These melt-in-your-mouth keto pecan snowball cookies are a sugar-free revelation. Using blanched almond flour and monk fruit, they deliver that classic buttery shortbread texture without the carb count. Perfect for holiday platters or a low-carb afternoon treat.
3/4 cup pecans
2 cups superfine blanched almond flour – measured spoon & sweep
1 cup unsalted grass-fed butter – softened
1/2 cup powdered monk fruit sweetener
1 teaspoon vanilla extract
1 pinch fine sea salt
1 teaspoon unsweetened almond milk – plus more as needed
Extra powdered monk fruit sweetener – for coating
Add the pecans to the bowl of a food processor. Pulse until fine crumbs form.

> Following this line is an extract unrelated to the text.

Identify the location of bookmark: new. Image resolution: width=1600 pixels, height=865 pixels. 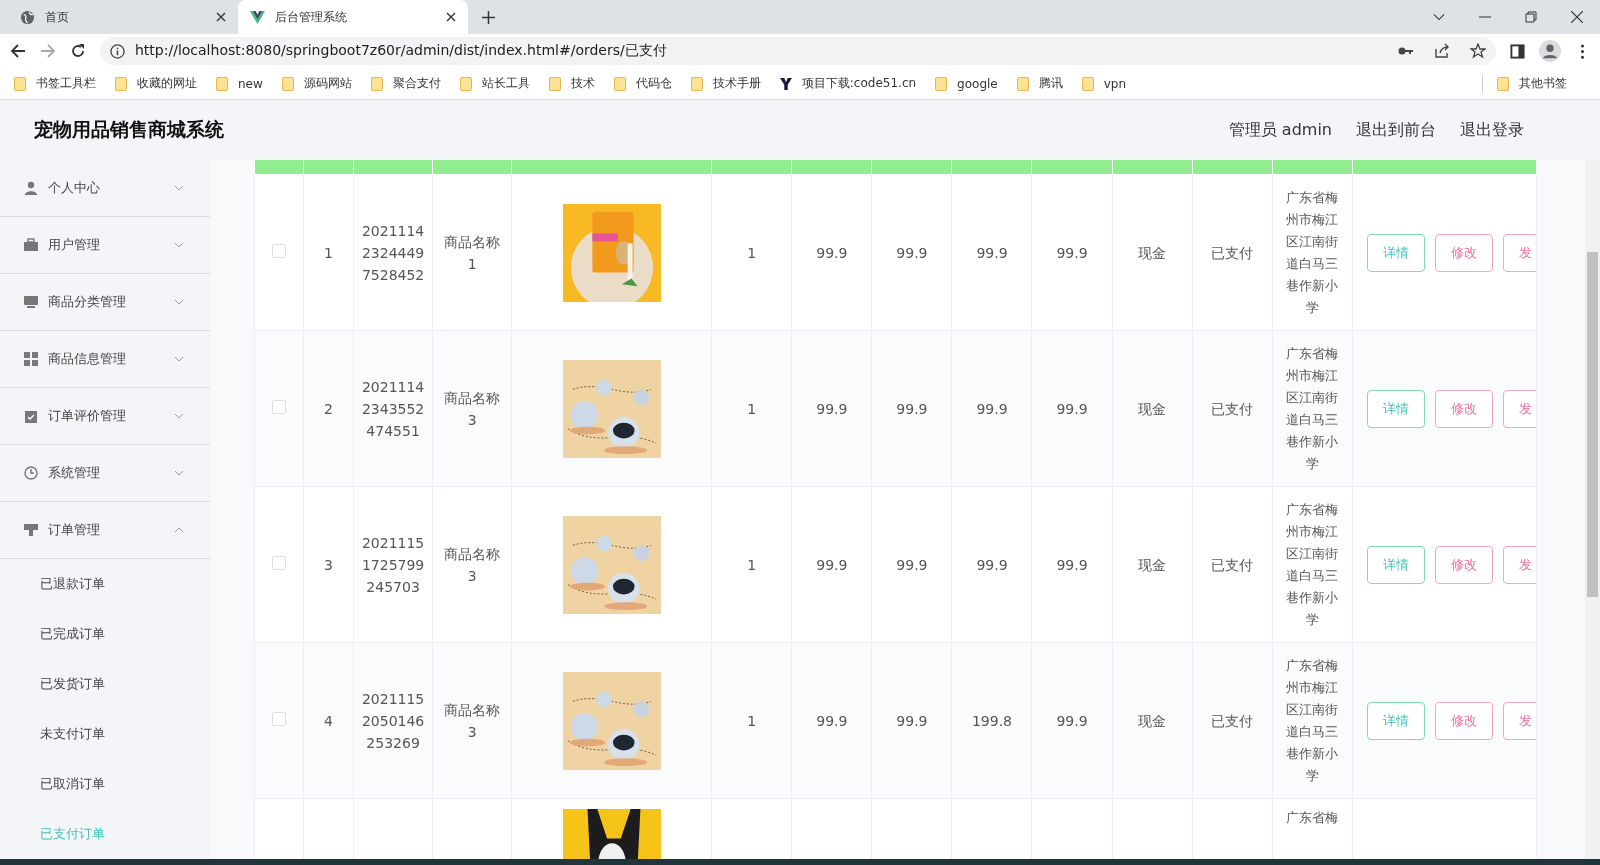
(240, 84).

Add the almond flour and softened butter; pulse until the mixture begins to come together.
Slowly add in the powdered monk fruit, vanilla, and salt. Process again until dough forms into a ball. Add almond milk if the dough is too crumbly.
Remove the dough, wrap in plastic wrap, and chill in the refrigerator for at least 30 minutes.

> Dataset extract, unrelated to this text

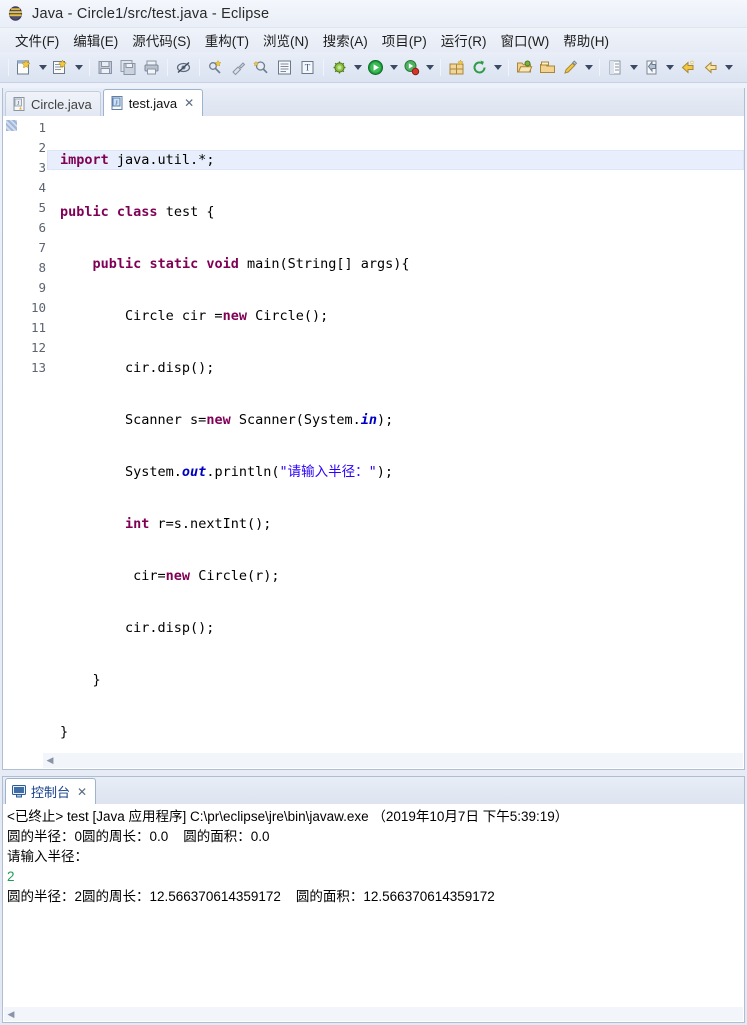 This screenshot has width=747, height=1025. I want to click on annotation-ruler, so click(11, 442).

Preheat oven to 350°F (175°C) and line a baking sheet with parchment paper.
Roll dough into 2-tablespoon sized balls and place 2 inches apart on the sheet.
Bake for 13-15 minutes until bottoms are lightly golden. Do not over-bake.

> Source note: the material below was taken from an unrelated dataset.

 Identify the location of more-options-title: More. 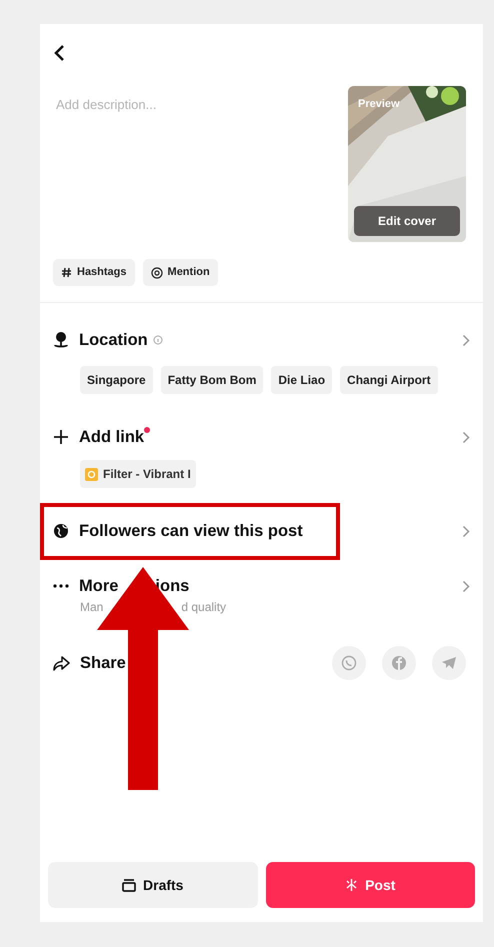
(98, 586).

Cool on the pan for 2 minutes. Roll warm cookies in powdered sweetener.
Once completely cooled, roll in sweetener a second time for a thick ‘snow’ coating.
• Ensure the butter is softened but not melted for the best texture.
• Use ‘superfine’ almond flour to avoid a gritty mouthfeel.
• The second roll in powdered sweetener is essential for that iconic ‘snow’ look.
• Store in an airtight container to keep them from absorbing moisture.